| OBJECTIVE |
Copy out all the records below line for line, without any changes, and omit the pictures.

| ENTRIES PROVIDED |

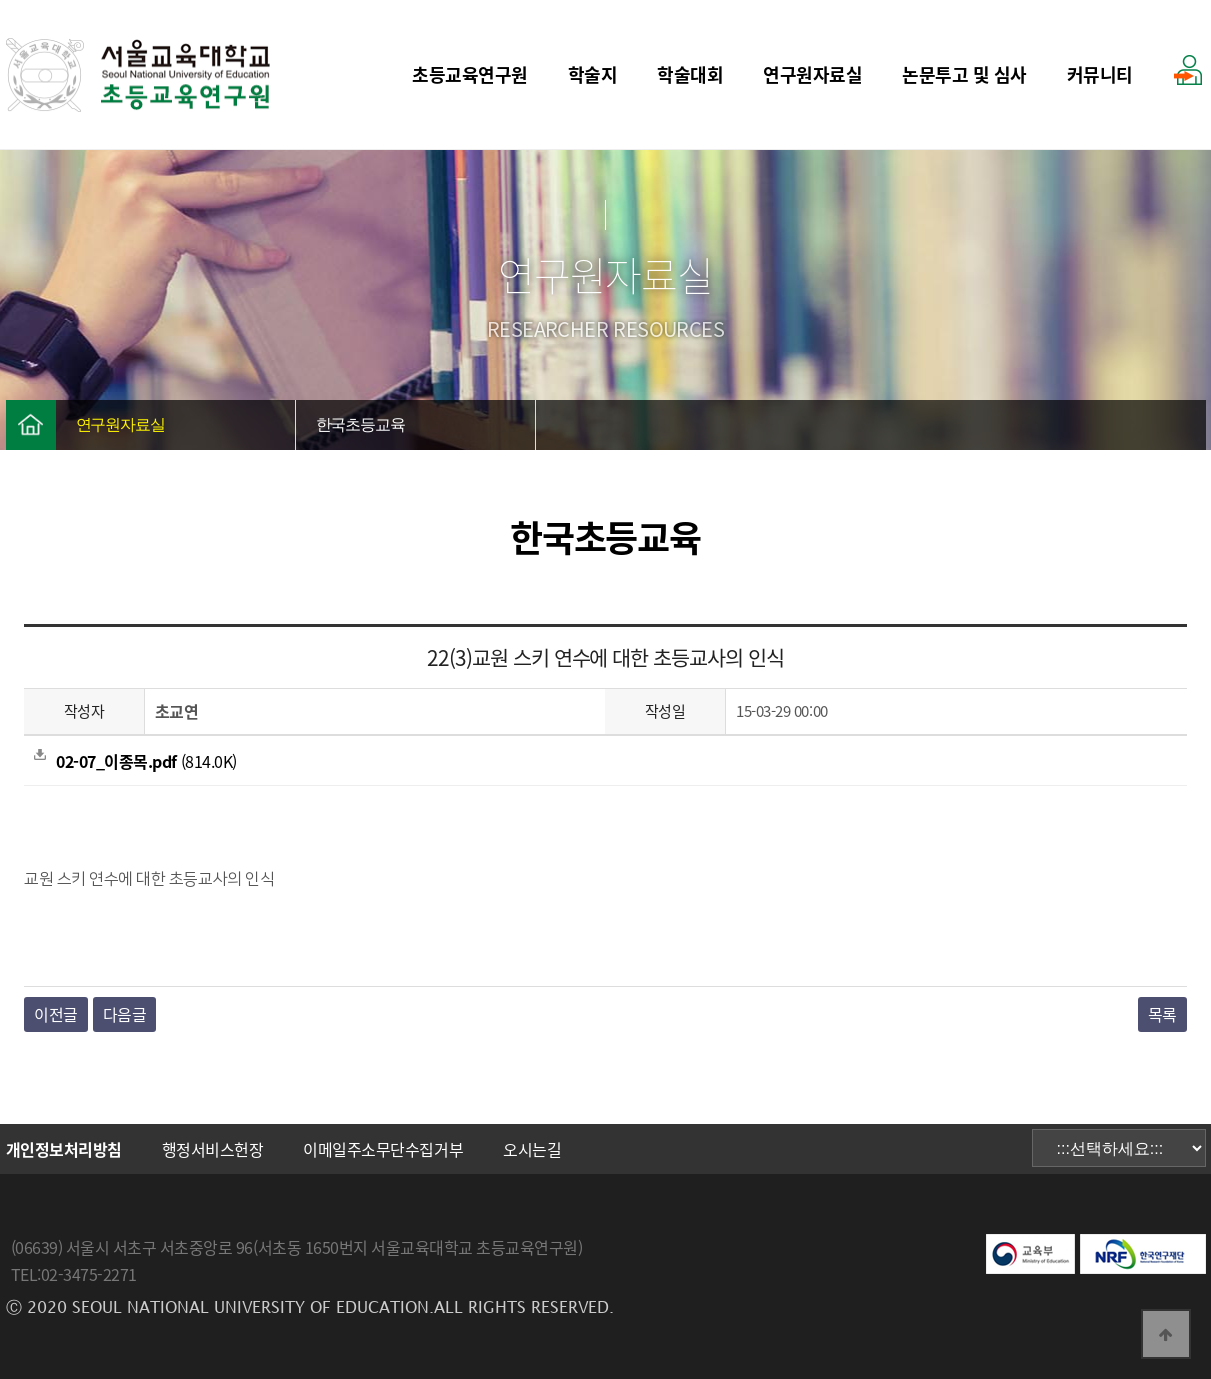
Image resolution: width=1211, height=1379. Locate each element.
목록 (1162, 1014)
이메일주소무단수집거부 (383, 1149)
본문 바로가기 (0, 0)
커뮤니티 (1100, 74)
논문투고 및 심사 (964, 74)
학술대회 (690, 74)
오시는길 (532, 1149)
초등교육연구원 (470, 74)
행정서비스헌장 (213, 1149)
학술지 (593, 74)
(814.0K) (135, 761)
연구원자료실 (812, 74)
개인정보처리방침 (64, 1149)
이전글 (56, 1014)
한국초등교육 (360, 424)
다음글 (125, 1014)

| WRITTEN ANSWER |
Image resolution: width=1211, height=1379. Locate each element.
목록 (1162, 1014)
이메일주소무단수집거부 (383, 1149)
본문 바로가기 (0, 0)
커뮤니티 (1100, 74)
논문투고 및 심사 (964, 74)
학술대회 (690, 74)
오시는길 (532, 1149)
초등교육연구원 (470, 74)
행정서비스헌장 (213, 1149)
학술지 (593, 74)
(814.0K) (135, 761)
연구원자료실 (812, 74)
개인정보처리방침 (64, 1149)
이전글 (56, 1014)
한국초등교육 (360, 424)
다음글 (125, 1014)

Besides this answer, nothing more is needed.